Исходный текст:
* * * * * * *

В качестве последнего хода Лавкрафт обратился к своим заржавелым поэтическим
навыкам и 12 декабря написал печальное стихотворение "Ост-индский Кирпичный Ряд".
Но, зная, что конец близок, он завершил его:
So if at last a callous age must tear
These jewels from the old town's quiet dress,
I think the harbour streets will always wear
A puzzled look of wistful emptiness.
Стихотворение вышло в "Providence Journal" как "Кирпичный Ряд" [Brick Row] 8 января
1930 г. Оно получило такой хороший прием, что редактор написал Лавкрафту сердечное
письмо; но было уже слишком поздно. Кирпичный Ряд, видимо, был снесен примерно в то
время, хотя, как ни иронично, архивное бюро так никогда и не было построено; вместо
того землю отдали под парк, посвященный памяти Генри Б. Гарднера-мл., юриста из
Провиденса.

* * * * * * *

Показанные данные:
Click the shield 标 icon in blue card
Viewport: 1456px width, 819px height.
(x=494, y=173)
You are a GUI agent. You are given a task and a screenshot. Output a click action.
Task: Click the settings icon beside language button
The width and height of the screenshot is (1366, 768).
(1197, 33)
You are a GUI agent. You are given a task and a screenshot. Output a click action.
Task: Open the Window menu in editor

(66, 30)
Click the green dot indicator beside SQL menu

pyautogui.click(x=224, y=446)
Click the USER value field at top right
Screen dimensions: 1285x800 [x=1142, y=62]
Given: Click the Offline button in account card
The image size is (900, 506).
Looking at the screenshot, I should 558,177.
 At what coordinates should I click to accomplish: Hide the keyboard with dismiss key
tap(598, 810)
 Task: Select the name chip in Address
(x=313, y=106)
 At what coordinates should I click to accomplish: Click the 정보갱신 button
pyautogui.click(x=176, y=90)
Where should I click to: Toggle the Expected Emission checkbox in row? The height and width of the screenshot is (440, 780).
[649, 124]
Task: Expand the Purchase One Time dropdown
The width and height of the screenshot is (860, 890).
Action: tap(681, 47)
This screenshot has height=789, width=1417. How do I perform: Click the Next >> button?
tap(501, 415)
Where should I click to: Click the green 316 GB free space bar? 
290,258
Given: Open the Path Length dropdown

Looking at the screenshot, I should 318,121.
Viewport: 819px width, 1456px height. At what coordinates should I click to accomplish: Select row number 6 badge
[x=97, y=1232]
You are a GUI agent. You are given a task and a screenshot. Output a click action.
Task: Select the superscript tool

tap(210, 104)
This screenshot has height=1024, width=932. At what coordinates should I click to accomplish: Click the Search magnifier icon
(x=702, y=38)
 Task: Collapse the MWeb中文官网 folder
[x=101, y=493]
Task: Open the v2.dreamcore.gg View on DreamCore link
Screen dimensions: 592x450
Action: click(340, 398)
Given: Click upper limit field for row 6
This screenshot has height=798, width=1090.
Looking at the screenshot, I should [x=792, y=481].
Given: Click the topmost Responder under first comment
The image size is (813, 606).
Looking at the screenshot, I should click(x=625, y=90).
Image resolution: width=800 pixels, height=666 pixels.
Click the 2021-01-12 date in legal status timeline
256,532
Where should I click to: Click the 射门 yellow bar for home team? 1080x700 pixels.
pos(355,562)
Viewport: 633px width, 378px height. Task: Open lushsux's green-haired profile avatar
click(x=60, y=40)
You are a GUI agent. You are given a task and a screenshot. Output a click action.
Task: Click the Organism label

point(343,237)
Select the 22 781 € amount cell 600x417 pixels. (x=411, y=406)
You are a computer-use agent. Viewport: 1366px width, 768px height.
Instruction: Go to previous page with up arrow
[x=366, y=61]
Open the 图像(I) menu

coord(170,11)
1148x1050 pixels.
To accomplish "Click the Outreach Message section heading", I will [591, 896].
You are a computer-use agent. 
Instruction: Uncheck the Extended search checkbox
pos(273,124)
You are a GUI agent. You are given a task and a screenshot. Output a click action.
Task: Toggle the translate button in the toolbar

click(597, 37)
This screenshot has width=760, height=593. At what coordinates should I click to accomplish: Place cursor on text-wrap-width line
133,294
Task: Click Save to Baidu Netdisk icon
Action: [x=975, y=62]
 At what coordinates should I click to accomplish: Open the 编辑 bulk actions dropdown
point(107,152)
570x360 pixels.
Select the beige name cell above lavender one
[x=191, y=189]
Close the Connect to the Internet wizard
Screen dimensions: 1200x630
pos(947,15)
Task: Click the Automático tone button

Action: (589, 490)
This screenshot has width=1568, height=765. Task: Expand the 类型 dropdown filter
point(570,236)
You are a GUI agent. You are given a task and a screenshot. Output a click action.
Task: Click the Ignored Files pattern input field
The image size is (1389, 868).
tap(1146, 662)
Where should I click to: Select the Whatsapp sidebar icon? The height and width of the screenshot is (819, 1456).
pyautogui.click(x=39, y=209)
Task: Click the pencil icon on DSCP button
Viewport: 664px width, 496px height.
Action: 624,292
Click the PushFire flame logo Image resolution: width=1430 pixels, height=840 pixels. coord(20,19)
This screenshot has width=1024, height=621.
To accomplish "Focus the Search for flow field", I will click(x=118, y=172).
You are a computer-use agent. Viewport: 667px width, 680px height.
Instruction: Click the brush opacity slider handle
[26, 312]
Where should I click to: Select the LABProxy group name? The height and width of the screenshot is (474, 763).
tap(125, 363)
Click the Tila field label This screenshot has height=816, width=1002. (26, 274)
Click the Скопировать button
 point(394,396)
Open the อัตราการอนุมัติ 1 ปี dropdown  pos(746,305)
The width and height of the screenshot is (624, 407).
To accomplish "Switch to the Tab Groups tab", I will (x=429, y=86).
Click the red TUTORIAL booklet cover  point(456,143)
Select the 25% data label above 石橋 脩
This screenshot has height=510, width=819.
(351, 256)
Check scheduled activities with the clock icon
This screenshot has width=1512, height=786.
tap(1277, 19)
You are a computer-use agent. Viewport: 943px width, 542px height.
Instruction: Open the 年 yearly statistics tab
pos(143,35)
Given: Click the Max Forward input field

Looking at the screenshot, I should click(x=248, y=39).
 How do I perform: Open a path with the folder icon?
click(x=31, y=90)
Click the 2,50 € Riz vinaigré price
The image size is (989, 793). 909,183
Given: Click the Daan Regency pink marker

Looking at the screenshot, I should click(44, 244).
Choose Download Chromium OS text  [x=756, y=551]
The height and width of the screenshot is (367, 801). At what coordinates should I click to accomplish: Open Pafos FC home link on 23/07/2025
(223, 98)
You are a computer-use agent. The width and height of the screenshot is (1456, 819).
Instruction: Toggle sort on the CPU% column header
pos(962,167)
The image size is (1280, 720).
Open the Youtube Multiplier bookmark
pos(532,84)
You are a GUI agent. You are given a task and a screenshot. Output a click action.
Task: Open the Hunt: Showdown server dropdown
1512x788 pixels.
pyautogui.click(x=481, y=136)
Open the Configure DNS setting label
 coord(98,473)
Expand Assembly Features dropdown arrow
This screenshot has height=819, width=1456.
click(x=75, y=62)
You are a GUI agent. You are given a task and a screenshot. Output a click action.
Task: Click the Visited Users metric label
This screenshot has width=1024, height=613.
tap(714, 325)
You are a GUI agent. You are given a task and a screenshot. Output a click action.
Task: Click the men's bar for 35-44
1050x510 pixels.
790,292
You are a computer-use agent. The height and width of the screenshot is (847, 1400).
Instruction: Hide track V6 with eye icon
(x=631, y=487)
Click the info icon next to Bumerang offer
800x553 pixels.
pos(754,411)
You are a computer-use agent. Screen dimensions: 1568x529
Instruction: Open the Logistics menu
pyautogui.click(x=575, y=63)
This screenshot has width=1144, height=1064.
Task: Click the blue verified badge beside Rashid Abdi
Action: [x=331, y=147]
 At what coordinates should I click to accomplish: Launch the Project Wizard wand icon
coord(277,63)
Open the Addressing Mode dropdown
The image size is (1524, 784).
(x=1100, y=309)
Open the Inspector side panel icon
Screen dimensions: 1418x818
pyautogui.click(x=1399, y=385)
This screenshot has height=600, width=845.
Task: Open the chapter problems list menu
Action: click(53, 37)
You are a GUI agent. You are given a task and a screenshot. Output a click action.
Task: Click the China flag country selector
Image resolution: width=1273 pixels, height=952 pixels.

* * * * * * *

Письменное задание A: Какого числа, согласно исходному тексту, стихотворение Лавкрафта вышло в «Providence Journal»?
Письменное задание B: Выведите без изменений фрагмент исходного текста, начиная со слов «Но, зная, что» и продолжая вплоть до слов «Провиденса.».
Письменное задание C: Перескажите короче абзац исходного текста, начинающийся словами «Стихотворение вышло в», сохранив его основные факты.

Письменное решение A: Стихотворение вышло 8 января 1930 г.

Письменное решение B:
Но, зная, что конец близок, он завершил его:
So if at last a callous age must tear
These jewels from the old town's quiet dress,
I think the harbour streets will always wear
A puzzled look of wistful emptiness.
Стихотворение вышло в "Providence Journal" как "Кирпичный Ряд" [Brick Row] 8 января
1930 г. Оно получило такой хороший прием, что редактор написал Лавкрафту сердечное
письмо; но было уже слишком поздно. Кирпичный Ряд, видимо, был снесен примерно в то
время, хотя, как ни иронично, архивное бюро так никогда и не было построено; вместо
того землю отдали под парк, посвященный памяти Генри Б. Гарднера-мл., юриста из
Провиденса.

Письменное решение C: Стихотворение напечатали в «Providence Journal» под названием «Кирпичный Ряд» 8 января 1930 г. Его так хорошо приняли, что редактор написал Лавкрафту сердечное письмо, но было уже слишком поздно. Кирпичный Ряд, видимо, снесли примерно тогда. Архивное бюро так и не построили, а землю отдали под парк в память юриста из Провиденса Генри Б. Гарднера-мл.